**YOUR GOAL**. Transcribe the listing below in its entirety, exactly.

**EXTRACTED RECORDS**.

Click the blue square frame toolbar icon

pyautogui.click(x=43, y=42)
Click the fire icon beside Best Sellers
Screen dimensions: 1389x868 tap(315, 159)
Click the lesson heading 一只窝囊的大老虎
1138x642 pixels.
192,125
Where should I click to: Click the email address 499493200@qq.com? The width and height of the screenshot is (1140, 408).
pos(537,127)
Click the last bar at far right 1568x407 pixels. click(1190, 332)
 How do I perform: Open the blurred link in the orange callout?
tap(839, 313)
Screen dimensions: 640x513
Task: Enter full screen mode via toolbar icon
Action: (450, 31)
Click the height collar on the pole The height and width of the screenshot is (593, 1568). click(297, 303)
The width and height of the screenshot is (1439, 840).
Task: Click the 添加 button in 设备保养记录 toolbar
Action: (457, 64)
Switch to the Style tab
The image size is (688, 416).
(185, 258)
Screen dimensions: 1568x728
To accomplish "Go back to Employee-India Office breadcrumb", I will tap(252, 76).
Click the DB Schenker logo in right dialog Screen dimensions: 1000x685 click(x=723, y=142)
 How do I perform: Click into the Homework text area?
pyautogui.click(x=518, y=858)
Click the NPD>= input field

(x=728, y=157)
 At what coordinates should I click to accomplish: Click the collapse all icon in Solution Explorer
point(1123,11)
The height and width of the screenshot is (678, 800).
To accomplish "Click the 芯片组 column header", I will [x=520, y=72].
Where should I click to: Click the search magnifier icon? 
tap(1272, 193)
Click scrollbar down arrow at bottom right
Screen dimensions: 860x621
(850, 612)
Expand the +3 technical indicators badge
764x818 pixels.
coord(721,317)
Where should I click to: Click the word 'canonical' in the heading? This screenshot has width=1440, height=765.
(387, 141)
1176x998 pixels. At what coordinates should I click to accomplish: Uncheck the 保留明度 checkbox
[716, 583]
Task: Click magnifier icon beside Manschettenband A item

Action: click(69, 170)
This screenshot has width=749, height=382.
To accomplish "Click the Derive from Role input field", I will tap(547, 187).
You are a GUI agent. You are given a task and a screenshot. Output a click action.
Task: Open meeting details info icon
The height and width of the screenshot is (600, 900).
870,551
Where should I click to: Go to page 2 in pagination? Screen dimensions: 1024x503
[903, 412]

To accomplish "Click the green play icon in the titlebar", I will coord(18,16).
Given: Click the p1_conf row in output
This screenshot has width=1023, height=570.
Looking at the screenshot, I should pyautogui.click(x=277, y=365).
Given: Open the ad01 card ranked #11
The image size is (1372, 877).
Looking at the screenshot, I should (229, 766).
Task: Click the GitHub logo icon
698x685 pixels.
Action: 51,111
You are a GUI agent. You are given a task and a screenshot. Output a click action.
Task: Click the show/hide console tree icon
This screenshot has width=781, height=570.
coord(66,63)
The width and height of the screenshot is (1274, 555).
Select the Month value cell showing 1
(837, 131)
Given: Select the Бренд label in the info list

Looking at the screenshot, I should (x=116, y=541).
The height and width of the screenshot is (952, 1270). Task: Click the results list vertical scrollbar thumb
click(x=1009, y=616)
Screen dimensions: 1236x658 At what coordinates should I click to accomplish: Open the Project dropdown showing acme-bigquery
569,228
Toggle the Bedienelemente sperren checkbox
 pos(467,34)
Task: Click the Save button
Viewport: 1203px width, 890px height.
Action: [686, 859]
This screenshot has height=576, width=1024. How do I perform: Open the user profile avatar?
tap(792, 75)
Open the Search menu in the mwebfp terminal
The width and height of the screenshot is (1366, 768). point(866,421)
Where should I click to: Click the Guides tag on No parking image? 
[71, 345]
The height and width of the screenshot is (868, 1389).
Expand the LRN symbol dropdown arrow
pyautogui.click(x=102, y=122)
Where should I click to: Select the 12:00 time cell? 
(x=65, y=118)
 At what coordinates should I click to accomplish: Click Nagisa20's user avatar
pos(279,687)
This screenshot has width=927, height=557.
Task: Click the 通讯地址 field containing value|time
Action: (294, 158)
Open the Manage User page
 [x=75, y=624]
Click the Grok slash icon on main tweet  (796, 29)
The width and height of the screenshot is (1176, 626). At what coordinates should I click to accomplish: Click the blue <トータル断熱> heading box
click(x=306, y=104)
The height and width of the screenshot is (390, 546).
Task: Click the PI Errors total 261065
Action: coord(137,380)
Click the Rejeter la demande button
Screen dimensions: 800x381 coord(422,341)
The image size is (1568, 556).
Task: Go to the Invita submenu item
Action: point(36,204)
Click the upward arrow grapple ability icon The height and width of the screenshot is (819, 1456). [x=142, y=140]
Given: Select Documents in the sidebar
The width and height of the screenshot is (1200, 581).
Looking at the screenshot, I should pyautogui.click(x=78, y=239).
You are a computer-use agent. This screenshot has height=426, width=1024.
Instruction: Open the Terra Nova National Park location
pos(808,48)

**SOLUTION TO THE EXERCISE**.
Click the blue square frame toolbar icon

pyautogui.click(x=43, y=42)
Click the fire icon beside Best Sellers
Screen dimensions: 1389x868 tap(315, 159)
Click the lesson heading 一只窝囊的大老虎
1138x642 pixels.
192,125
Where should I click to: Click the email address 499493200@qq.com? The width and height of the screenshot is (1140, 408).
pos(537,127)
Click the last bar at far right 1568x407 pixels. click(1190, 332)
 How do I perform: Open the blurred link in the orange callout?
tap(839, 313)
Screen dimensions: 640x513
Task: Enter full screen mode via toolbar icon
Action: (450, 31)
Click the height collar on the pole The height and width of the screenshot is (593, 1568). click(297, 303)
The width and height of the screenshot is (1439, 840).
Task: Click the 添加 button in 设备保养记录 toolbar
Action: (457, 64)
Switch to the Style tab
The image size is (688, 416).
(185, 258)
Screen dimensions: 1568x728
To accomplish "Go back to Employee-India Office breadcrumb", I will tap(252, 76).
Click the DB Schenker logo in right dialog Screen dimensions: 1000x685 click(x=723, y=142)
 How do I perform: Click into the Homework text area?
pyautogui.click(x=518, y=858)
Click the NPD>= input field

(x=728, y=157)
 At what coordinates should I click to accomplish: Click the collapse all icon in Solution Explorer
point(1123,11)
The height and width of the screenshot is (678, 800).
To accomplish "Click the 芯片组 column header", I will [x=520, y=72].
Where should I click to: Click the search magnifier icon? 
tap(1272, 193)
Click scrollbar down arrow at bottom right
Screen dimensions: 860x621
(850, 612)
Expand the +3 technical indicators badge
764x818 pixels.
coord(721,317)
Where should I click to: Click the word 'canonical' in the heading? This screenshot has width=1440, height=765.
(387, 141)
1176x998 pixels. At what coordinates should I click to accomplish: Uncheck the 保留明度 checkbox
[716, 583]
Task: Click magnifier icon beside Manschettenband A item

Action: click(69, 170)
This screenshot has width=749, height=382.
To accomplish "Click the Derive from Role input field", I will tap(547, 187).
You are a GUI agent. You are given a task and a screenshot. Output a click action.
Task: Open meeting details info icon
The height and width of the screenshot is (600, 900).
870,551
Where should I click to: Go to page 2 in pagination? Screen dimensions: 1024x503
[903, 412]

To accomplish "Click the green play icon in the titlebar", I will coord(18,16).
Given: Click the p1_conf row in output
This screenshot has width=1023, height=570.
Looking at the screenshot, I should pyautogui.click(x=277, y=365).
Given: Open the ad01 card ranked #11
The image size is (1372, 877).
Looking at the screenshot, I should (229, 766).
Task: Click the GitHub logo icon
698x685 pixels.
Action: 51,111
You are a GUI agent. You are given a task and a screenshot. Output a click action.
Task: Click the show/hide console tree icon
This screenshot has width=781, height=570.
coord(66,63)
The width and height of the screenshot is (1274, 555).
Select the Month value cell showing 1
(837, 131)
Given: Select the Бренд label in the info list

Looking at the screenshot, I should (x=116, y=541).
The height and width of the screenshot is (952, 1270). Task: Click the results list vertical scrollbar thumb
click(x=1009, y=616)
Screen dimensions: 1236x658 At what coordinates should I click to accomplish: Open the Project dropdown showing acme-bigquery
569,228
Toggle the Bedienelemente sperren checkbox
 pos(467,34)
Task: Click the Save button
Viewport: 1203px width, 890px height.
Action: [686, 859]
This screenshot has height=576, width=1024. How do I perform: Open the user profile avatar?
tap(792, 75)
Open the Search menu in the mwebfp terminal
The width and height of the screenshot is (1366, 768). point(866,421)
Where should I click to: Click the Guides tag on No parking image? 
[71, 345]
The height and width of the screenshot is (868, 1389).
Expand the LRN symbol dropdown arrow
pyautogui.click(x=102, y=122)
Where should I click to: Select the 12:00 time cell? 
(x=65, y=118)
 At what coordinates should I click to accomplish: Click Nagisa20's user avatar
pos(279,687)
This screenshot has width=927, height=557.
Task: Click the 通讯地址 field containing value|time
Action: (294, 158)
Open the Manage User page
 [x=75, y=624]
Click the Grok slash icon on main tweet  (796, 29)
The width and height of the screenshot is (1176, 626). At what coordinates should I click to accomplish: Click the blue <トータル断熱> heading box
click(x=306, y=104)
The height and width of the screenshot is (390, 546).
Task: Click the PI Errors total 261065
Action: coord(137,380)
Click the Rejeter la demande button
Screen dimensions: 800x381 coord(422,341)
The image size is (1568, 556).
Task: Go to the Invita submenu item
Action: point(36,204)
Click the upward arrow grapple ability icon The height and width of the screenshot is (819, 1456). [x=142, y=140]
Given: Select Documents in the sidebar
The width and height of the screenshot is (1200, 581).
Looking at the screenshot, I should pyautogui.click(x=78, y=239).
You are a computer-use agent. This screenshot has height=426, width=1024.
Instruction: Open the Terra Nova National Park location
pos(808,48)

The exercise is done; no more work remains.